Recently, my 6-year-old son started a SmartFit class. The idea behind SmartFit is that children aren’t meant to sit still all day long while learning. Our bodies are meant to move to achieve all that we’re capable of—physically and mentally. In this class, my son will do a short physical ...

Recently, my 6-year-old son started a SmartFit class. The idea behind SmartFit is that children aren’t meant to sit still all day long while learning. Our bodies are meant to move to achieve all that we’re capable of—physically and mentally.

In this class, my son will do a short physical activity and then launch into a school activity, whether it’s a word finder where he’s reading and spelling letters or a math problem where he’s solving equations. He’s been to two classes and already I see a difference. He loves the physical activity and it seems to sharpen his mental ability as well. During the first class, I taught this kindergartner negative numbers in a matter of minutes—something he hadn’t even learned in school yet.

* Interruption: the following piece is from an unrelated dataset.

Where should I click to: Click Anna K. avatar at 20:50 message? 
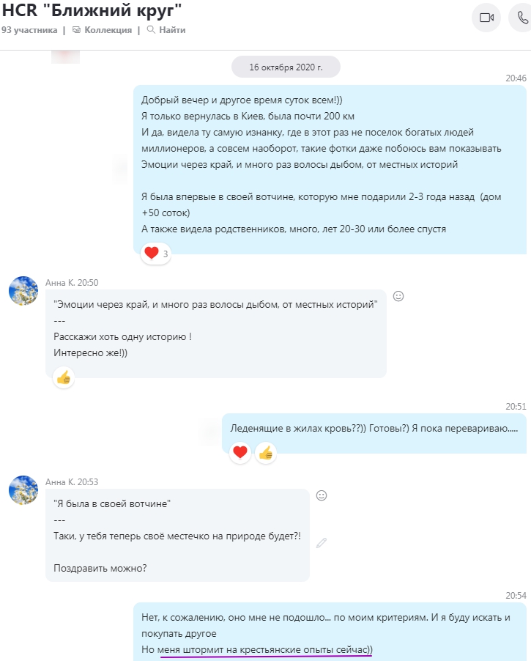(23, 291)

There are many things inside of a classroom that are critical to learning, but imagine the things outside of that classroom window that can make an impact.

In addition to physical activity, nice landscaping is continually proving to be one of those mental boosters.

A new study of high school students in central Illinois found that students with a view of trees were able to recover their ability to pay attention and bounce back from stress more rapidly than those who looked out on a parking lot or had no windows.

The researchers, William Sullivan, professor of landscape architecture at the University of Illinois at Urbana-Champaign, and Dongying Li, a doctorate student at the university, reported their findings in the Landscape and Urban Planning journal.

“Schools surrounding landscapes have been too long overlooked for their impact on learning, and it’s time to understand what campus greenery—or lack thereof—means for student performance,” the researchers state.

“Green views produced better attentional functioning and stress recovery,” they explain.

“Furthermore, viewing nature helps both cognition and stress recovery, but through separate mental pathways,” they add. “In other words, nature’s ability to help us recover our ability to pay attention has nothing to do with whether we are stressed out or not, but nature, separately, also helps us recover from stress.”

In fact, based on this research, one might even call these landscapes that provide views outside of classrooms “smart scapes.”